- EXERCISE INSTRUCTIONS
Your answer consists of the lines in the data that contain "Πιεριας". Copy each of them.

• • • • •

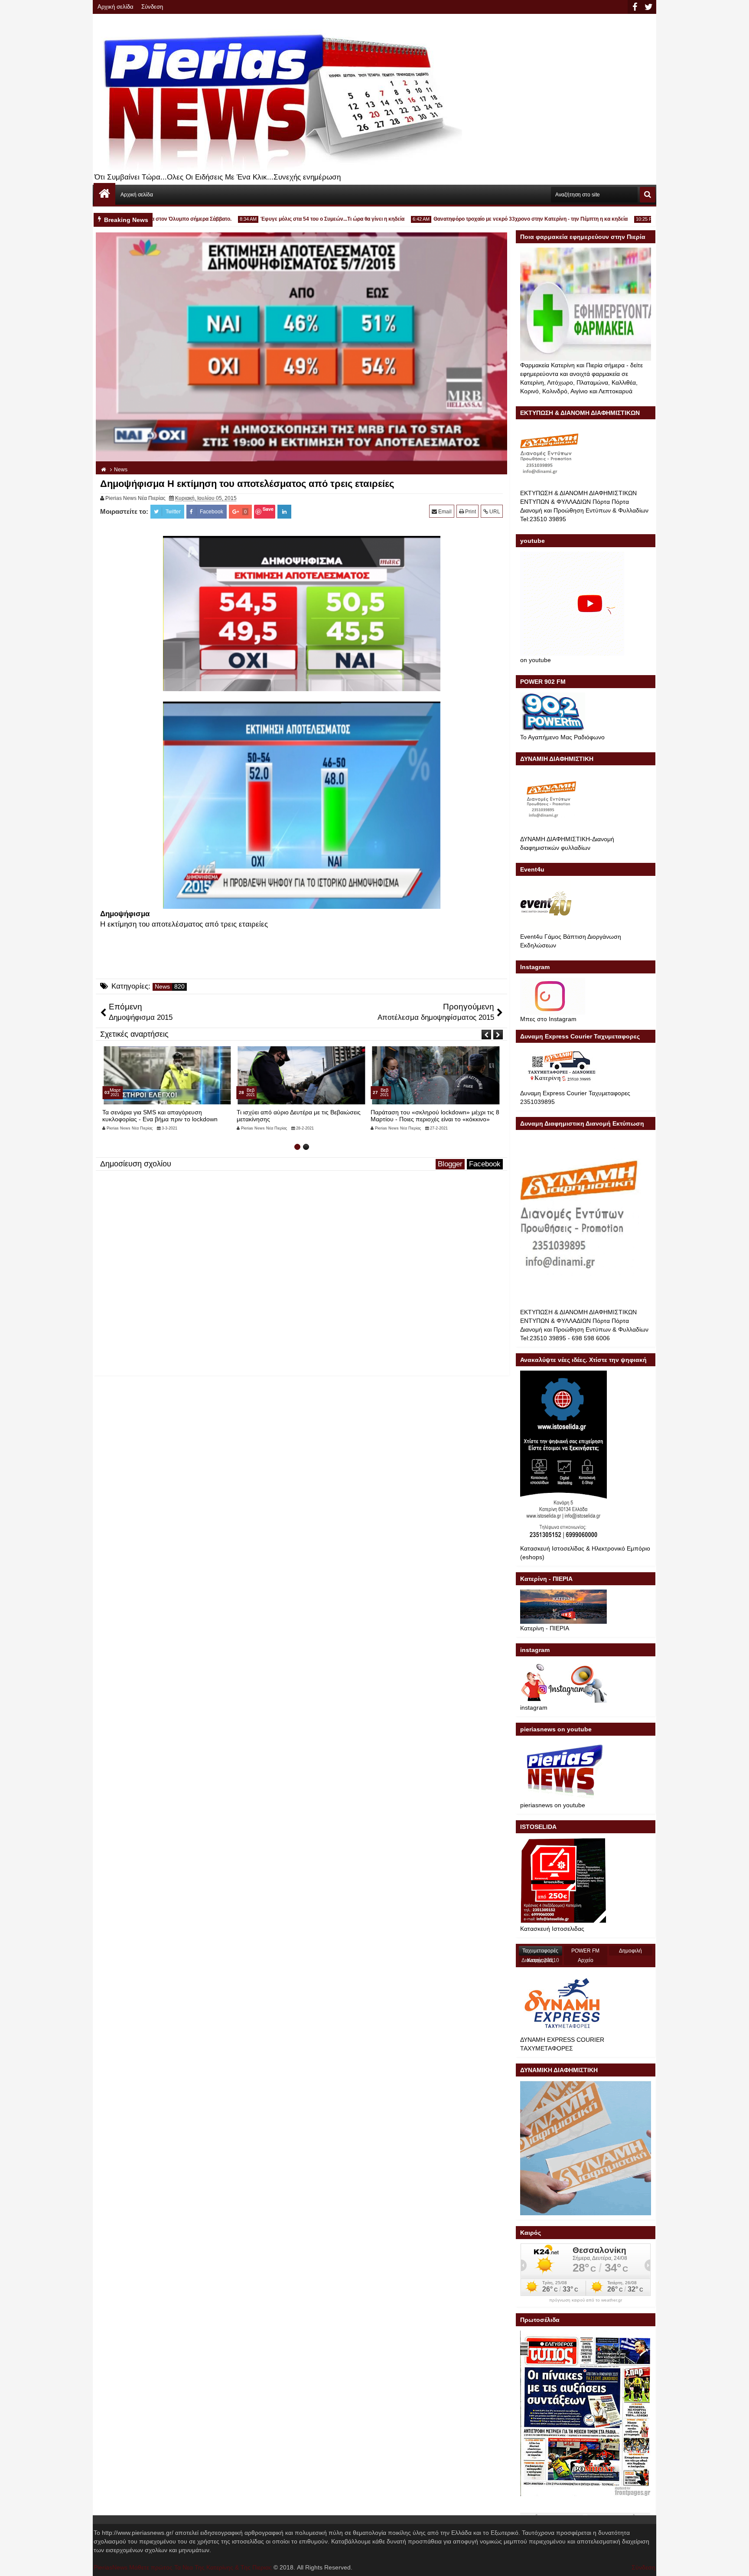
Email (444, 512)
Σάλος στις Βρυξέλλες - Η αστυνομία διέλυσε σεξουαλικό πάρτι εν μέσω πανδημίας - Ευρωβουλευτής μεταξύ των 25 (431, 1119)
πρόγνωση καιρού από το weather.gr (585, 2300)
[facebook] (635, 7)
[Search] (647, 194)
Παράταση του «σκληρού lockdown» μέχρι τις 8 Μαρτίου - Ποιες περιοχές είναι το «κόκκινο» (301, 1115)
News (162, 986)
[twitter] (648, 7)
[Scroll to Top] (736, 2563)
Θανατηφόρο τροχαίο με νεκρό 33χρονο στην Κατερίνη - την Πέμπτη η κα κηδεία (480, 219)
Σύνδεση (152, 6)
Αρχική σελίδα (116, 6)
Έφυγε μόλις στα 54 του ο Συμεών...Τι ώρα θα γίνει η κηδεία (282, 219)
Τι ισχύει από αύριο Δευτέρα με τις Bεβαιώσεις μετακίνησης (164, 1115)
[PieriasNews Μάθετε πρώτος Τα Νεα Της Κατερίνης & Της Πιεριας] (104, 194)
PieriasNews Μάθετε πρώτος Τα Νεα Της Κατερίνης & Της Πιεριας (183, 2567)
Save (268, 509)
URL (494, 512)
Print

• • • • •

- RESULT OF THIS EXERCISE
[PieriasNews Μάθετε πρώτος Τα Νεα Της Κατερίνης & Της Πιεριας] (104, 194)
PieriasNews Μάθετε πρώτος Τα Νεα Της Κατερίνης & Της Πιεριας (183, 2567)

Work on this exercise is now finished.